Behavior Modification
A friend called to tell me she is reading a book on how to be happy – she said this guy has written about the Blue Zones – places where people live long lives – the places are, drumroll please, Singapore (are you kidding me?), Denmark (good design, but again, are you kidding me?) and Costa Rica – I’ll take Costa Rica for five.
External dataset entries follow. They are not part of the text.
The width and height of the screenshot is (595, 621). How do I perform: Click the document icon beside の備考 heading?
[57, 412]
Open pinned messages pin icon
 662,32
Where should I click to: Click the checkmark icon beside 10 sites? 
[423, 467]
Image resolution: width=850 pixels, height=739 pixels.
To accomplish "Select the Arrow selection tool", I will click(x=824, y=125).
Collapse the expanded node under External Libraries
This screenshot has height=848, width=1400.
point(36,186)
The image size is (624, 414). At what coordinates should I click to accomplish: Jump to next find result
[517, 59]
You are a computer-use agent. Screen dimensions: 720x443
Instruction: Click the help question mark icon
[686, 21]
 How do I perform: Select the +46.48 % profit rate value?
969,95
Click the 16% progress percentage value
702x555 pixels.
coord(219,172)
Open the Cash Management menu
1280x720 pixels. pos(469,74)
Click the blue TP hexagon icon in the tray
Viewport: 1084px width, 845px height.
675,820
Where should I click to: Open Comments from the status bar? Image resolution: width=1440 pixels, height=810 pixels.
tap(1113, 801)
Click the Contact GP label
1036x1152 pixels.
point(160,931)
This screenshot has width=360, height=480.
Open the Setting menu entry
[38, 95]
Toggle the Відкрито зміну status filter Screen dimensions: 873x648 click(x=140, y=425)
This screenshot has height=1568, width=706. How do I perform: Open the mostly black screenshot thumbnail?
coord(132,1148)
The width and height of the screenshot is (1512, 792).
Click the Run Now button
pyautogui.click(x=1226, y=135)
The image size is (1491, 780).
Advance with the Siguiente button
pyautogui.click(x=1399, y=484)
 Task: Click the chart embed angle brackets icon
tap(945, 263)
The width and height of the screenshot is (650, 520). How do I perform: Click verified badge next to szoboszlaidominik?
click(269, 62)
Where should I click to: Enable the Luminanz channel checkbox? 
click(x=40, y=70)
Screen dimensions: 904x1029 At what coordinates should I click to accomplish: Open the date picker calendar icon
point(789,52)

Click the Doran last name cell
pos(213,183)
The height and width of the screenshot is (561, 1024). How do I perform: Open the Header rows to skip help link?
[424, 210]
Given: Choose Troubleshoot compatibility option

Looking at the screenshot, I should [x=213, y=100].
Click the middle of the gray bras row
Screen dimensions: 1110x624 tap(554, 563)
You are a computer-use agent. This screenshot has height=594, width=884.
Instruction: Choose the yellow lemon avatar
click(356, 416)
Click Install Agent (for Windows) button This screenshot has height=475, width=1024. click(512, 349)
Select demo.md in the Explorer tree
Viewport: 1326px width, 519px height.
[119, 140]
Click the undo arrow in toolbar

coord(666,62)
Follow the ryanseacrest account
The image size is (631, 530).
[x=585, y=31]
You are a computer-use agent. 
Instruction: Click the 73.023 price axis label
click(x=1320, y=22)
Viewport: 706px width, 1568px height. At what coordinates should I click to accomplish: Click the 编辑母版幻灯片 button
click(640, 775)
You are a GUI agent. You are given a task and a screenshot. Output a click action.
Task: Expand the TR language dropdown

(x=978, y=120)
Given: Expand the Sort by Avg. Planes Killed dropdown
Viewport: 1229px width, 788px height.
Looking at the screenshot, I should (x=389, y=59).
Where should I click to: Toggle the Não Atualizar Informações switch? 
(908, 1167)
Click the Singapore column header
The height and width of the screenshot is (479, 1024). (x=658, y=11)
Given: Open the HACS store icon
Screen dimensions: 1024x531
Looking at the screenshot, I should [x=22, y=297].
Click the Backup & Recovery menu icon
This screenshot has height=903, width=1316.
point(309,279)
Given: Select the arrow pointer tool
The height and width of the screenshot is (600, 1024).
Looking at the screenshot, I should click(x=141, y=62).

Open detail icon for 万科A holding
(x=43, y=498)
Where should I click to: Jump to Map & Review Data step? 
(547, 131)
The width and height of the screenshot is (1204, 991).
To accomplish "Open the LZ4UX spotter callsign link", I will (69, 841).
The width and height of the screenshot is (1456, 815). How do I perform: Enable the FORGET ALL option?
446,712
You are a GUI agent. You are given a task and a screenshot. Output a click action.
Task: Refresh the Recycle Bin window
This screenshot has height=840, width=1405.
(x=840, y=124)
Meanwhile, Stanford has a site where they have listed the ten mistakes people make in trying to change behavior and I must admit, they are not kidding.
Top #1 Mistake – Relying on willpower for long-term change – imagine willpower doesn’t exist – that is step 1 to a better future.
Top #2 Mistake – Attempting big leaps instead of baby steps – seek tiny successes one after another (and I suggest you acknowledge each minor victory)
Top #3 Mistake – Ignoring how environment shapes behaviors – change your context and you change your life (if that ain’t the truth, then I’m a monkey’s uncle)
Top #4 Mistake – Trying to stop old behaviors instead of creating new ones – focus on action, not avoidance
Top #5 Mistake – Blaming failures on lack of motivation – solution: make the behavior easier to do
Top #6 Mistake – Underestimating the power of triggers – no behavior happens without a trigger
Top #7 Mistake – Believing that information leads to action – we humans aren’t so rational
Top #8 Mistake – Focusing on abstract goals more than concrete behaviors – abstract: get in shape, concrete: walk 15 mins a day
Top #9 Mistake – Seeking to change a behavior forever, not for a short time. A fixed period works better than forever.
Top #10 Mistake – Assuming that behavior change is difficult – behavior change is not so hard when you have the right process.